Robert Hudock, a Member of the Firm in the Health Care and Life Sciences practice, in the Washington, DC, office, was quoted in an article titled "Stakeholders Must Double Up on EHR Security."

Following is an excerpt:

It's somewhat self-serving that the U.S. Department of Health & Human Services published a notice in the Federal Register this week about its upcoming survey of the 115 covered entities that were audited for HIPAA compliance in 2012 pursuant to the Office for Civil Rights' (OCR) pilot audit program. It sounds all touchy-feely: HHS wants feedback about the program's features, the estimated costs of the audit, the effect on day-to-day operations, and the like. ?...
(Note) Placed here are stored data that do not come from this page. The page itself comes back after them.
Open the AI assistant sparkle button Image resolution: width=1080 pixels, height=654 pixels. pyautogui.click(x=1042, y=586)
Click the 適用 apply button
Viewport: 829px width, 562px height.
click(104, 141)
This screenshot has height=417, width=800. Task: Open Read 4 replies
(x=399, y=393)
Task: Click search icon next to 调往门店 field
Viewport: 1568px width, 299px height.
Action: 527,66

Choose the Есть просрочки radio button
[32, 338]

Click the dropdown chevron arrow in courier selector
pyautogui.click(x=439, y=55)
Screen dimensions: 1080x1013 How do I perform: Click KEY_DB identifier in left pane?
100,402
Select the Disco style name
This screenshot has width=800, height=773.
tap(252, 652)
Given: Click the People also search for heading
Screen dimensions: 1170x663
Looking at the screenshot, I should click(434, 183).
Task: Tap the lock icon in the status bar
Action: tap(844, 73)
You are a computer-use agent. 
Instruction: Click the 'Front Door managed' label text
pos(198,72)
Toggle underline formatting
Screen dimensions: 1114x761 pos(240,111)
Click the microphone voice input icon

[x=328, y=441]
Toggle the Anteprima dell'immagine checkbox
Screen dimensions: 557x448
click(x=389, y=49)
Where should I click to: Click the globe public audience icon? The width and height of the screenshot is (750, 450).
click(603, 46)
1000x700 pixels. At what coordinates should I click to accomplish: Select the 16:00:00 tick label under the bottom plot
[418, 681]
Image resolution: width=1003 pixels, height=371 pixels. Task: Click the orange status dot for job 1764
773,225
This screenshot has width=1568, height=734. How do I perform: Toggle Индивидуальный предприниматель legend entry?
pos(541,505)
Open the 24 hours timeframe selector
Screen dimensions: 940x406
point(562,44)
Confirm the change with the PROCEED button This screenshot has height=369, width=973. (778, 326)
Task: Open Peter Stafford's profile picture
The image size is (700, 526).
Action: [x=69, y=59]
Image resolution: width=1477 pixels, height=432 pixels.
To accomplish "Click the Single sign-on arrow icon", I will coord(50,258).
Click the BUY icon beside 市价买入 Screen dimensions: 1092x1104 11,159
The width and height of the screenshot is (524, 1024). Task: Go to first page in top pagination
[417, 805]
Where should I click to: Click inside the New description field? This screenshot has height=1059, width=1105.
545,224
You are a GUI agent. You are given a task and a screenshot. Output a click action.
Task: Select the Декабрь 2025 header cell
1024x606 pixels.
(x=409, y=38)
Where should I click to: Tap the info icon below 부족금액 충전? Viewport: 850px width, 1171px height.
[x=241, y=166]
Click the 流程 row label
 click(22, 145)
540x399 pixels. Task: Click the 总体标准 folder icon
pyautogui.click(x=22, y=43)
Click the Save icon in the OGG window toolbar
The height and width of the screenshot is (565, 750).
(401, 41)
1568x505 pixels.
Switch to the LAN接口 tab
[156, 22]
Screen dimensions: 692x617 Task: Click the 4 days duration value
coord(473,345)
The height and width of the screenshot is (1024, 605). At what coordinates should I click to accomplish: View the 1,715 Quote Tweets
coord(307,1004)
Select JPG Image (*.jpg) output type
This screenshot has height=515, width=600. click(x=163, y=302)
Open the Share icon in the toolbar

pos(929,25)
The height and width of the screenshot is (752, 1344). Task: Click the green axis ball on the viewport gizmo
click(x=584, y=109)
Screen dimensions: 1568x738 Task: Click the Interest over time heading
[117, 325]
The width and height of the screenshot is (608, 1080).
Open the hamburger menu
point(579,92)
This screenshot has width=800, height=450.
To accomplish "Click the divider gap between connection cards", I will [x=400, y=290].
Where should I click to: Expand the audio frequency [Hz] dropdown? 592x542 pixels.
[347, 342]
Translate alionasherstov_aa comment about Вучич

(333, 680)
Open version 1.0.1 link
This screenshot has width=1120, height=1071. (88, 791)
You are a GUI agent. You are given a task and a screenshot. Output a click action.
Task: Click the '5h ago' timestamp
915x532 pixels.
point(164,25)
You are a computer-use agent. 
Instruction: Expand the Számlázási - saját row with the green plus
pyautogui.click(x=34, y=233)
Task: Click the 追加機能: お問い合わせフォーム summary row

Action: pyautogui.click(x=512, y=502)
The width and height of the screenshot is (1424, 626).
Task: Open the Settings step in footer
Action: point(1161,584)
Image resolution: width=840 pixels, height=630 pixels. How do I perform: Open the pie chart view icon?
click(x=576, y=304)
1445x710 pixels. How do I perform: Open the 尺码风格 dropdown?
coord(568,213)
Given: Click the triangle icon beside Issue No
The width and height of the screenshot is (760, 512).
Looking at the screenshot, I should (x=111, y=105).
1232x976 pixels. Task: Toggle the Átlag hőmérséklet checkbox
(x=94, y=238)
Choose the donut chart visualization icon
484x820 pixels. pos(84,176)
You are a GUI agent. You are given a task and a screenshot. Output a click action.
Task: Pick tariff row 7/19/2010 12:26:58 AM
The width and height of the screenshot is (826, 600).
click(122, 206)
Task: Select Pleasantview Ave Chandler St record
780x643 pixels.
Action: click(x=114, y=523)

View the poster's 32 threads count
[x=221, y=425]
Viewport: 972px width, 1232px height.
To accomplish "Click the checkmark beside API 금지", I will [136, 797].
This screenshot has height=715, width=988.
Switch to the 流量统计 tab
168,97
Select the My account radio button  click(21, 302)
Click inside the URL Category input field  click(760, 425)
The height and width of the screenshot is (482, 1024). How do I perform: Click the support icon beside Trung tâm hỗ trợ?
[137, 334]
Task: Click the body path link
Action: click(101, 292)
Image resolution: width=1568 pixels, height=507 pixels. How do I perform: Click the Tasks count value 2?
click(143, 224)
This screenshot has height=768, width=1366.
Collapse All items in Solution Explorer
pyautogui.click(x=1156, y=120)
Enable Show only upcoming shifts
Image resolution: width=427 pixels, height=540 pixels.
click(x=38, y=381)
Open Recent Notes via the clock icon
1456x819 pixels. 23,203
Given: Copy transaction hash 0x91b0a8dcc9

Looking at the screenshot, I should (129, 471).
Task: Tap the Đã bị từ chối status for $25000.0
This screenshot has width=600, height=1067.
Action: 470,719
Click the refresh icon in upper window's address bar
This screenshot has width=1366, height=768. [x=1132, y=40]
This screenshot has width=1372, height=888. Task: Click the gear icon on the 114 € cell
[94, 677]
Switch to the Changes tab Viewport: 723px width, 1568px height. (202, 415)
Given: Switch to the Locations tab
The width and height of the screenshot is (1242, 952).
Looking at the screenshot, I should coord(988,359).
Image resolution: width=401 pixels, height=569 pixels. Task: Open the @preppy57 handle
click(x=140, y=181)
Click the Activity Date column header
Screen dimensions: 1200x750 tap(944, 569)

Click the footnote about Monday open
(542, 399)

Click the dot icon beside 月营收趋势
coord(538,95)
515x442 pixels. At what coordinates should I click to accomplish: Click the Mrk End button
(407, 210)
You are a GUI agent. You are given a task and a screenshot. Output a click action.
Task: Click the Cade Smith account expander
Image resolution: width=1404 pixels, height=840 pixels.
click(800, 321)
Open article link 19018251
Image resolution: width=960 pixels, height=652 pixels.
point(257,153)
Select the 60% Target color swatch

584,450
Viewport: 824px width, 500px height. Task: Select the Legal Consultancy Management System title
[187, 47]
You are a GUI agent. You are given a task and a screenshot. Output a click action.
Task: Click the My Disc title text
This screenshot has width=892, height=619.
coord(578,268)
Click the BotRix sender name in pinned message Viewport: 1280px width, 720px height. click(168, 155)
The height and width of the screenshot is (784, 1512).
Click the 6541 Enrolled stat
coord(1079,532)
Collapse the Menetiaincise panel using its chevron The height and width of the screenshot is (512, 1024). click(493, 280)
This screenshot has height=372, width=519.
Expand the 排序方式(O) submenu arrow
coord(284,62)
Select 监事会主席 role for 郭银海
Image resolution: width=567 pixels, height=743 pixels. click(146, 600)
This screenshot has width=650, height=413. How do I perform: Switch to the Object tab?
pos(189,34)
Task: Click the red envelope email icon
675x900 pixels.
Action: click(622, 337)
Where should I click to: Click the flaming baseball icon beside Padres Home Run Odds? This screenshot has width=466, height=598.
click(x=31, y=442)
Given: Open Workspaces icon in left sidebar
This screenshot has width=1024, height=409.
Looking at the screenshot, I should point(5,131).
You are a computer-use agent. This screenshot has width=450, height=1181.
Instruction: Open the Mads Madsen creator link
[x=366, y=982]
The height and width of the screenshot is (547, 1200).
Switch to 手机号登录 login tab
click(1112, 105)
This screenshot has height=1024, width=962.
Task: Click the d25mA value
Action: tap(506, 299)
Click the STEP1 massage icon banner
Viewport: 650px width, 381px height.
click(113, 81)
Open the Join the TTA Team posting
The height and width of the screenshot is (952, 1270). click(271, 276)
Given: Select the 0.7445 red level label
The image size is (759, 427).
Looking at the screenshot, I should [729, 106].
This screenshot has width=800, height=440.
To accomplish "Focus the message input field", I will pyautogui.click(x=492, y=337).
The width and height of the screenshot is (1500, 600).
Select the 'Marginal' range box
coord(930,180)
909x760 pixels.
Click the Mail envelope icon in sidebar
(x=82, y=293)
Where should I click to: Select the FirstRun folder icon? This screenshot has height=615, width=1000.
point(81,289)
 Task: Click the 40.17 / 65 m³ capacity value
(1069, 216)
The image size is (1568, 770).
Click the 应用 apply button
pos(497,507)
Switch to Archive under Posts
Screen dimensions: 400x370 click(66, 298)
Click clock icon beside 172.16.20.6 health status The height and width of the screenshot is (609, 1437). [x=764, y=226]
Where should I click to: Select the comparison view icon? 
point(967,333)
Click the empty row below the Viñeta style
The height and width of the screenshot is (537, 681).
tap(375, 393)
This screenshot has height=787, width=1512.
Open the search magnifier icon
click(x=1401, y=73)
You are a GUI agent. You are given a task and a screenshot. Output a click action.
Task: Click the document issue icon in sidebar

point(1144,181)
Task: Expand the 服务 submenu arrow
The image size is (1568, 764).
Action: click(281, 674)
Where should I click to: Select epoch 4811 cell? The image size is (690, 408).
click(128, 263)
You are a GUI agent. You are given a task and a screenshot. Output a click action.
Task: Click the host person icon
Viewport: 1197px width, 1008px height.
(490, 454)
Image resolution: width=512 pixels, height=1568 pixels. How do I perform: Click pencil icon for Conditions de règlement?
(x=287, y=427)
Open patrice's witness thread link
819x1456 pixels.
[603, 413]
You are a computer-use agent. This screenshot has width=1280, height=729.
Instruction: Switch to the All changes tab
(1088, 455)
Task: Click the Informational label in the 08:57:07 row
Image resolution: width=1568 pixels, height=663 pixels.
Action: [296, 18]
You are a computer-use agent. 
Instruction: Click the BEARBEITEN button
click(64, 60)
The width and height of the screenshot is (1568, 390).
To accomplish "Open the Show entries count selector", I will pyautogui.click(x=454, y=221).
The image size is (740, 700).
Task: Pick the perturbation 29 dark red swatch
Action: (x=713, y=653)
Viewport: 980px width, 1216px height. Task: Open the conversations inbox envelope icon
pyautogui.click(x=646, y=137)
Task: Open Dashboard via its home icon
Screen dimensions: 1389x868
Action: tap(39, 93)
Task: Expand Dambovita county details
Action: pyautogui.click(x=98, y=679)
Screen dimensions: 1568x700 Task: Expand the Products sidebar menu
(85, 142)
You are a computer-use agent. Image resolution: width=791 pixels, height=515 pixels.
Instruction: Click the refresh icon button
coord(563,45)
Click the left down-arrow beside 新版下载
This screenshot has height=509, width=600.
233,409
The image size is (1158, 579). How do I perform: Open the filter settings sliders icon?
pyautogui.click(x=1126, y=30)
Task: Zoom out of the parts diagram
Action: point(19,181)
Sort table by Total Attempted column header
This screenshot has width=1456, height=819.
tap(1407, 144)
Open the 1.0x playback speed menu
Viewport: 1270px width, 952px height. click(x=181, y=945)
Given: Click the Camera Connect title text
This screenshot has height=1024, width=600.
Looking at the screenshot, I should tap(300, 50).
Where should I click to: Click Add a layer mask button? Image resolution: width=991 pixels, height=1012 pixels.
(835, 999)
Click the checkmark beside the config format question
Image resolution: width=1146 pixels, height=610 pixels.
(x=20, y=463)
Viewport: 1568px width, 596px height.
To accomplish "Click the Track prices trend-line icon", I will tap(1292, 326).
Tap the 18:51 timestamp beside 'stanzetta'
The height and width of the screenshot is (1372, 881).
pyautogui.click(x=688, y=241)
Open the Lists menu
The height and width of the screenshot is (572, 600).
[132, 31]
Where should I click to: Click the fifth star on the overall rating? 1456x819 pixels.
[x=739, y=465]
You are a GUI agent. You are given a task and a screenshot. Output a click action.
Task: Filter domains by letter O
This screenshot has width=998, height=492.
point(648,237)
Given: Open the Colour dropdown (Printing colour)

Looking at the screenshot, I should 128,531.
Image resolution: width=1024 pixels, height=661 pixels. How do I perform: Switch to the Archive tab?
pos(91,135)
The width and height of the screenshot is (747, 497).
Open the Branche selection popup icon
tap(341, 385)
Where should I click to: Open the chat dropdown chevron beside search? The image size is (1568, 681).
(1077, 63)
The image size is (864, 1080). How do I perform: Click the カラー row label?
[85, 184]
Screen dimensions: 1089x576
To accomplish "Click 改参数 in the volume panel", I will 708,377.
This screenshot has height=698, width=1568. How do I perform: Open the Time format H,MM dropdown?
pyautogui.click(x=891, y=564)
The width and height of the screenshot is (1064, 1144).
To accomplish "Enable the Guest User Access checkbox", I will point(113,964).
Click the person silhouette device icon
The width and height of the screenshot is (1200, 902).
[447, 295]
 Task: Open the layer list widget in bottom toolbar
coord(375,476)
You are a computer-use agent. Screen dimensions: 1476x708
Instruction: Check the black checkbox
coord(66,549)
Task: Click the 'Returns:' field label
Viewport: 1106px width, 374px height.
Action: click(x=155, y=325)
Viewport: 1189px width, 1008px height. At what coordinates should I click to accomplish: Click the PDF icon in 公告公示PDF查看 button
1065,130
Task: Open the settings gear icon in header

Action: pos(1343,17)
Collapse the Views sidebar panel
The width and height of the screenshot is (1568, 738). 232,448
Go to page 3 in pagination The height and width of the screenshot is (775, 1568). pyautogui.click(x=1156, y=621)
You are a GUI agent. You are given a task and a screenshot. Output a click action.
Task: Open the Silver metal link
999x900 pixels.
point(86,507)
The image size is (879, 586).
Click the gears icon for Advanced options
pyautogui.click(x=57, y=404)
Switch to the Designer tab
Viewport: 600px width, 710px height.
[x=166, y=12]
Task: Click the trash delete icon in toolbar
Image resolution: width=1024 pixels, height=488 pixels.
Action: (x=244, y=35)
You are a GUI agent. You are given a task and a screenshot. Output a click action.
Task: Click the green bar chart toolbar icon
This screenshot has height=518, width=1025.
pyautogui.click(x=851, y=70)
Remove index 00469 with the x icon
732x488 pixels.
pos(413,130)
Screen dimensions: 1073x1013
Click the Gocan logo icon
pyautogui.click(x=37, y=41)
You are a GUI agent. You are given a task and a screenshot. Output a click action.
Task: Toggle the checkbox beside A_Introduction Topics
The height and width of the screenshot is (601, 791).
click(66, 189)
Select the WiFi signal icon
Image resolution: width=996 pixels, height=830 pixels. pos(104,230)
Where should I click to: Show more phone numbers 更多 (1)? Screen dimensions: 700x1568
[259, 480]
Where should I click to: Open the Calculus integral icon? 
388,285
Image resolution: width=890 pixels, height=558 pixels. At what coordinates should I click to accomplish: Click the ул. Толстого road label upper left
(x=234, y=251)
And providers continue to be lax about securing their patients' electronic records, according to attorney Robert Hudock of Epstein Becker Green in Washington, D.C. Hudock, a certified "ethical hacker" as designated by the International Council of e-Commerce Consultants, told FierceEMR in an exclusive interview that vulnerabilities are not always apparent.

For instance, he said, providers can inadvertently create a security hole in their network perimeter when they scan medical records into their EHRs, since the scanned paper is usually not encrypted. "Scanned paper is readily accessible and easily understood, unlike EHRs themselves," Hudock said, making the data easy fodder for identity theft by cyber criminals.